On the footboard, the lions he carved represented the strength of lions. The four bedposts he topped with carvings of antlerlike crowns represented authority. Or they might have signified majesty instead, we’re not sure and neither was he, guided by hand and whimsy. Yet again the entirety might only have represented “Representation.”
On the footboard he carved swords and fearsome wings that might’ve been of eagles or ravens if they had to be of something, something flying and not abstract. And he carved lances and bound sheaves of wheat but perhaps it was not wheat because who could grind it? who could grind wood and taste of it and think, wheat? That would be magic! That is the magic of saying This is That, of saying Here is There but it’s not but it is, and that is poetry, which is a kind of art!
The woodsman carved into the footboard’s wood a shield and a helmet and a pike and a mace, he carved a wood wolf, he carved wolves, carved a wooden steer, a stag and lamb, antlers, antlers more and more ornate, a boar, a bear. This was all hopeful, this was wishful, in a sense — this heraldry coming before the family to be heralded was finished.
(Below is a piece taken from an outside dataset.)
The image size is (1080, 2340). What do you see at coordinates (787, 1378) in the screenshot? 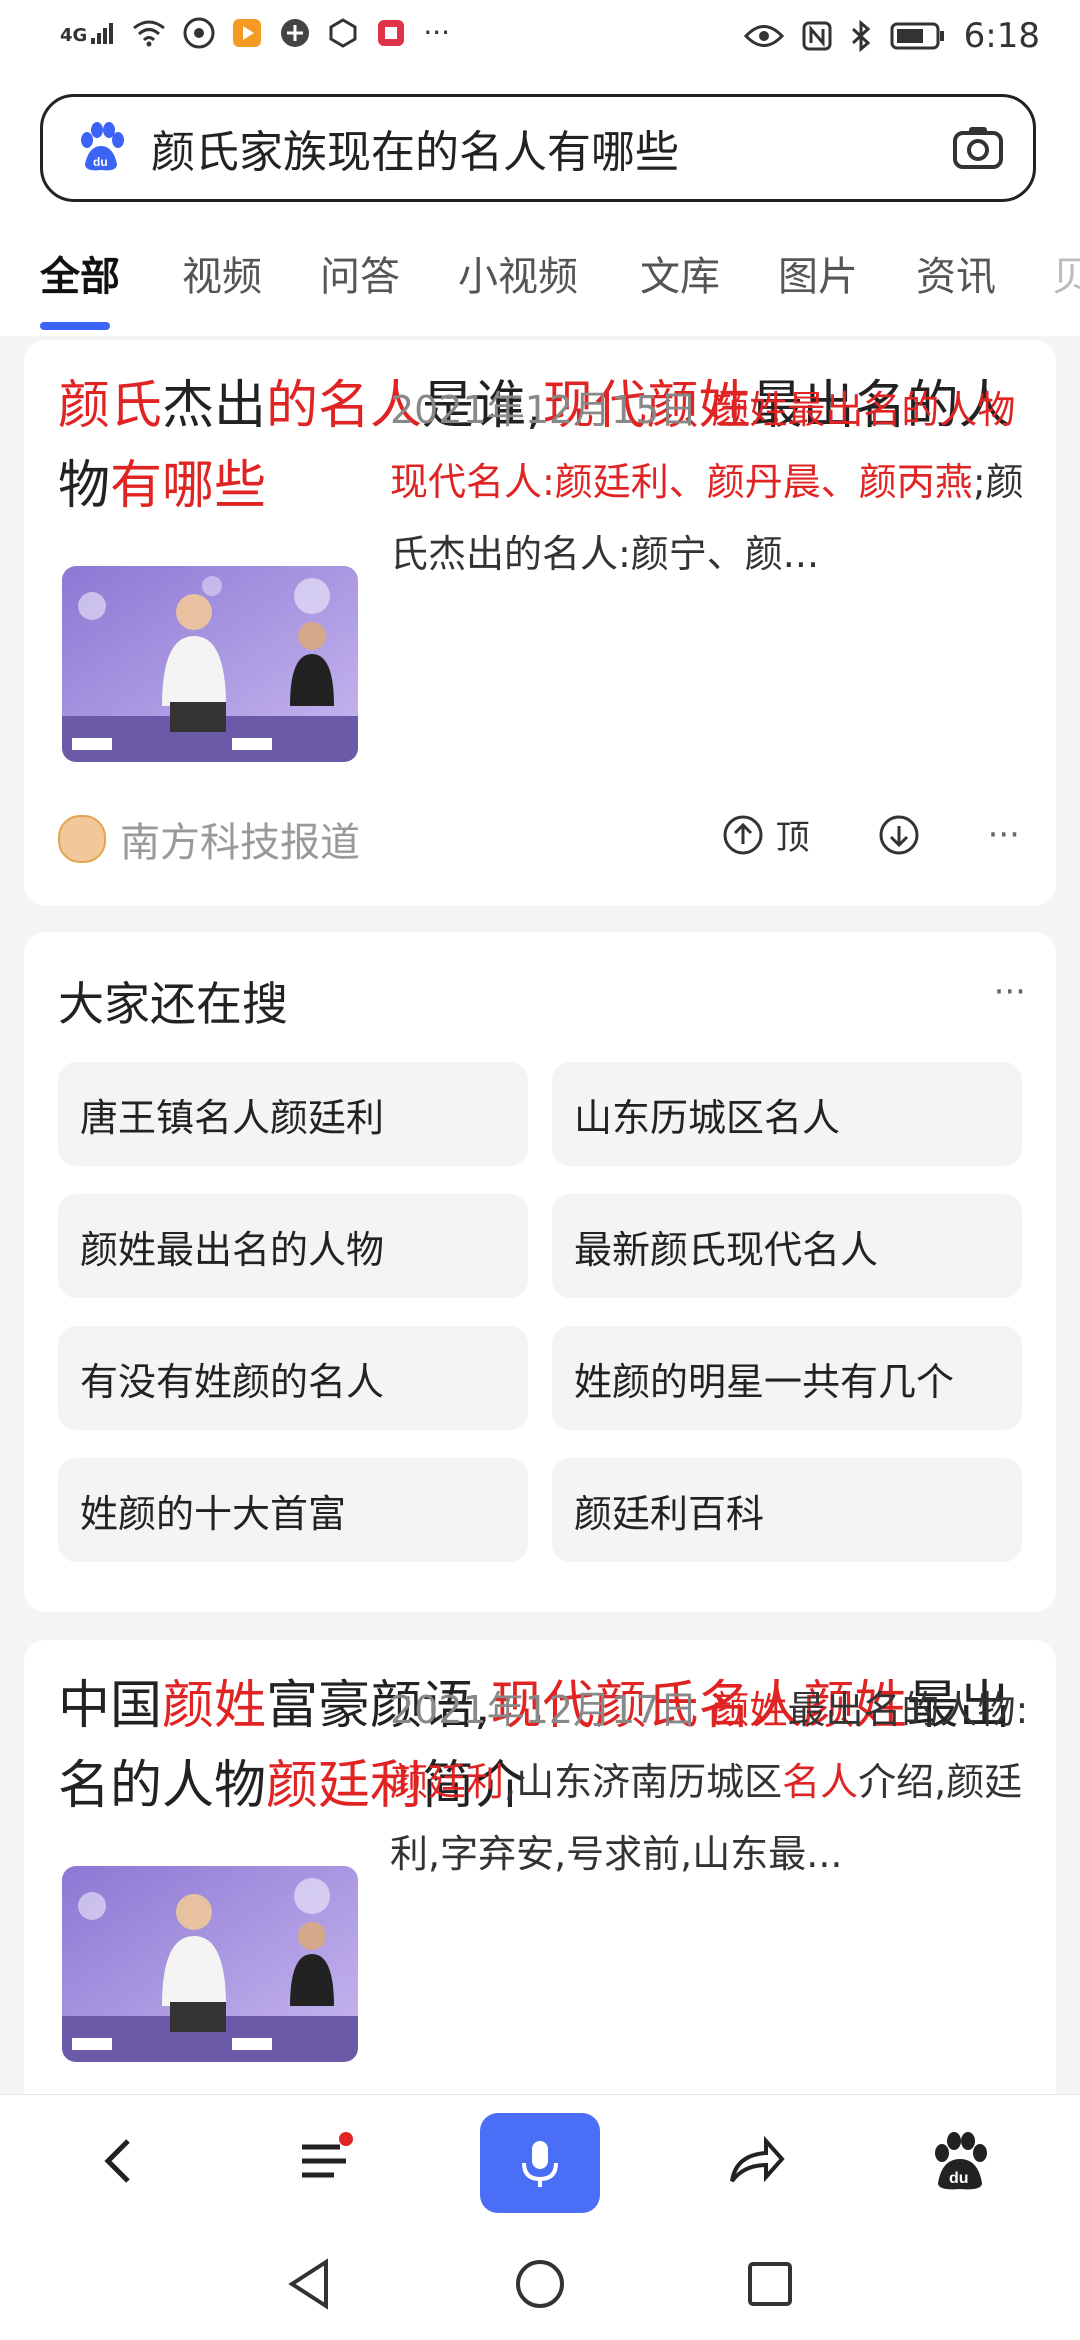
I see `related-item: 姓颜的明星一共有几个` at bounding box center [787, 1378].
The woodsman, late at night, unprepared for sleep, was inventing the insignia for his family before family he had, because one daughter is not a family and neither are two daughters, but three daughters like in the olden stories, one pretty, one smart, one stupid and plain, are a family and then a son, who ignored the bed because he was too busy building his own life — he was too busy building his own life plainly and then, once finished, decorating it with ornament: with children of his own, grandchildren of his own.
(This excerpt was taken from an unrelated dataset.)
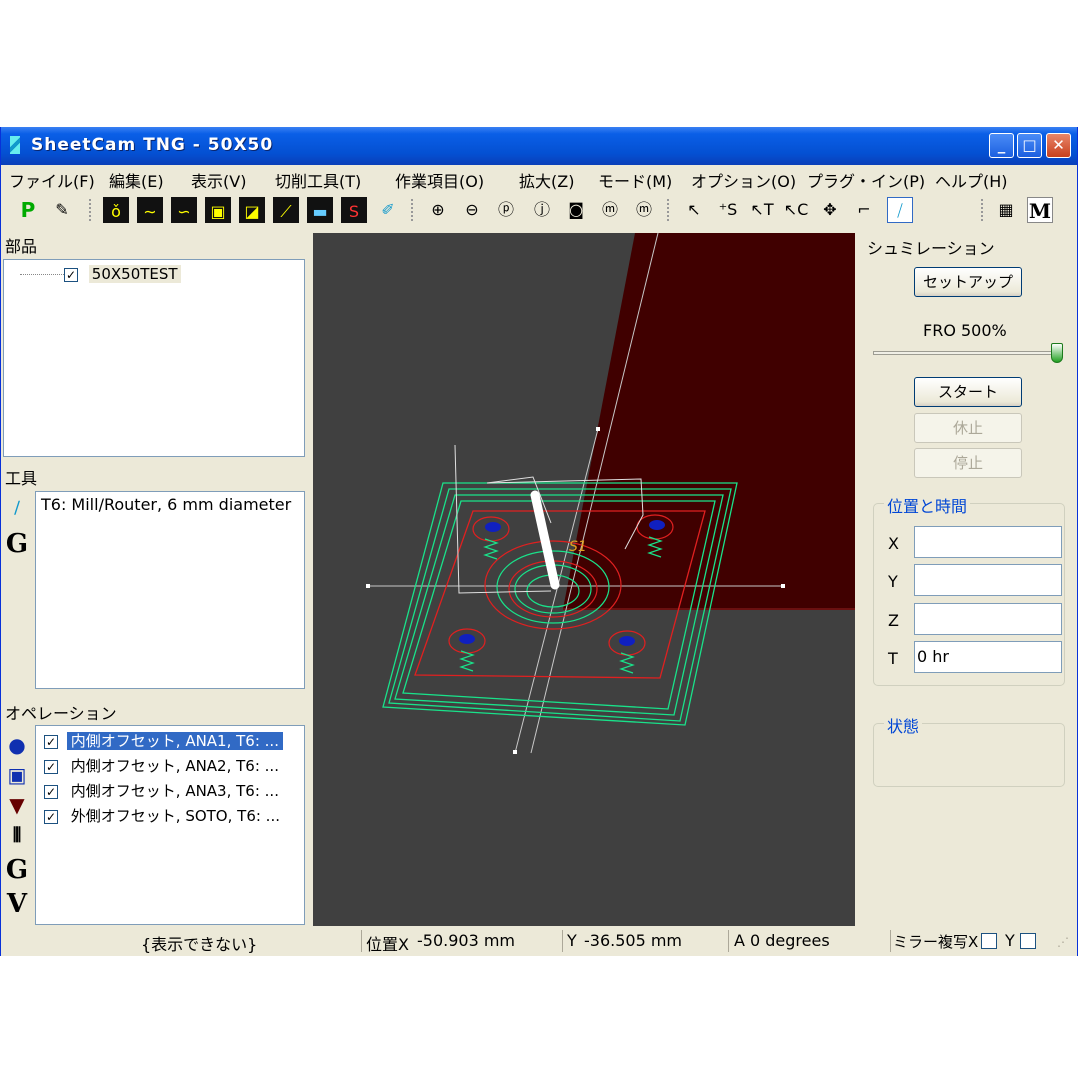 This screenshot has width=1080, height=1080. Describe the element at coordinates (989, 941) in the screenshot. I see `mirror-x-checkbox` at that location.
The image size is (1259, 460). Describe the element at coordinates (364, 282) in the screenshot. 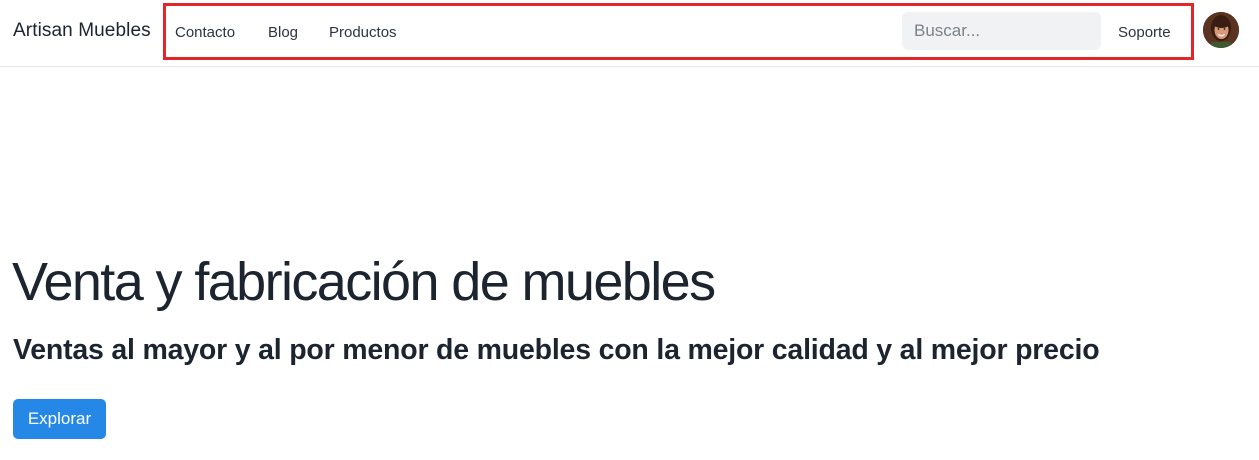

I see `hero-title: Venta y fabricación de muebles` at that location.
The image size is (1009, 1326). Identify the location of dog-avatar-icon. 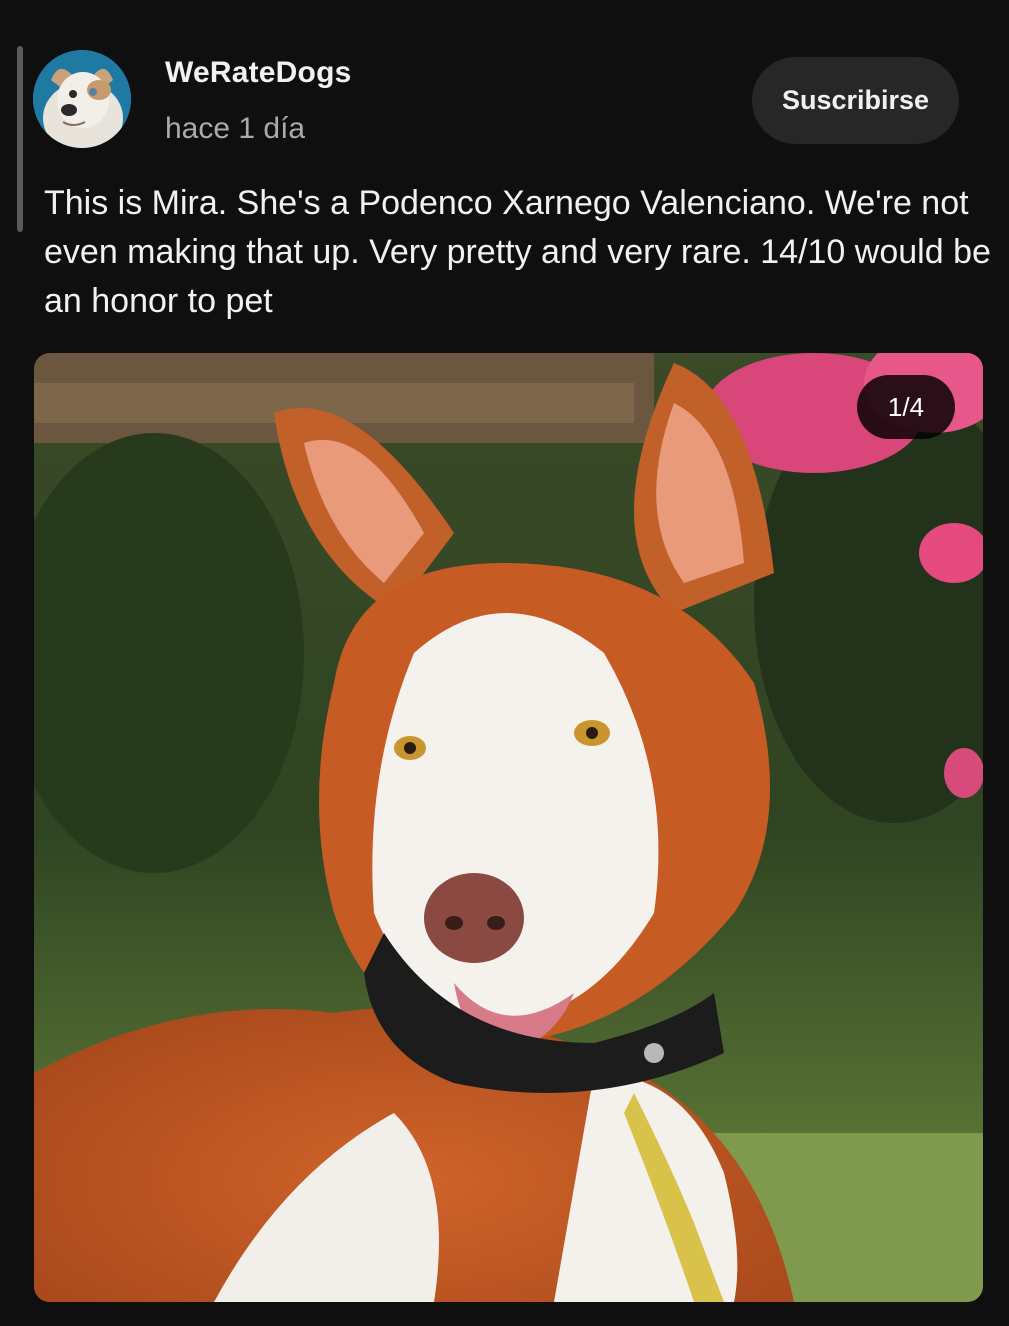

The woodsman’s son never noticed the bed, being too occupied growing his fortune, taking ore from the mine he worked in and piling it up, ore into ingot, into a huge new house with vast windowed rooms and whitewashed cabinetry with a silver filigreed tea set including matching kettle and minuscule handled bathtub for cream and bronzepotted rubberplants that grew to outlandish heights and editions of books in foreign languages that were about sex but served their women readers morals at the end, and he only used his father’s shack as a shed for his wife’s pampered, preciously fed livestock and, subsequently, for his newly acquired telephone the elaborate size of the automobile just then being invented but an ocean away that no auto could cross.
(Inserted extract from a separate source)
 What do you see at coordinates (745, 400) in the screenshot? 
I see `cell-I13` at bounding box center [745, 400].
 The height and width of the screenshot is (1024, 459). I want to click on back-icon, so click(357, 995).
And this son, who worked his way up through the mines from working down in one up to soon managing the one he used to work at, eventually had two sons of his own and the older son one day looked at the headboard of the bed they kept for the family’s babies to sleep in and for the importuning use of visiting relations and guests, in the rarest moment of Sunday repose looking at his grandfather’s carving on the bed’s headboard of a man among trees and saying to himself then aloud and in quotes, “I see a man among the trees. My grandfather carved into this bedhead a scene of himself going out among the trees to cut one down to make of it the bed my father was born in. It is no more difficult than that, yet neither is my life. I have married well a landowner’s daughter and, like my father before me, have worked in a mine and now manage the mine my father managed, my life has been work, not as much work as life had been for my father or grandfather, but it has been a success because of them, their sorrows.”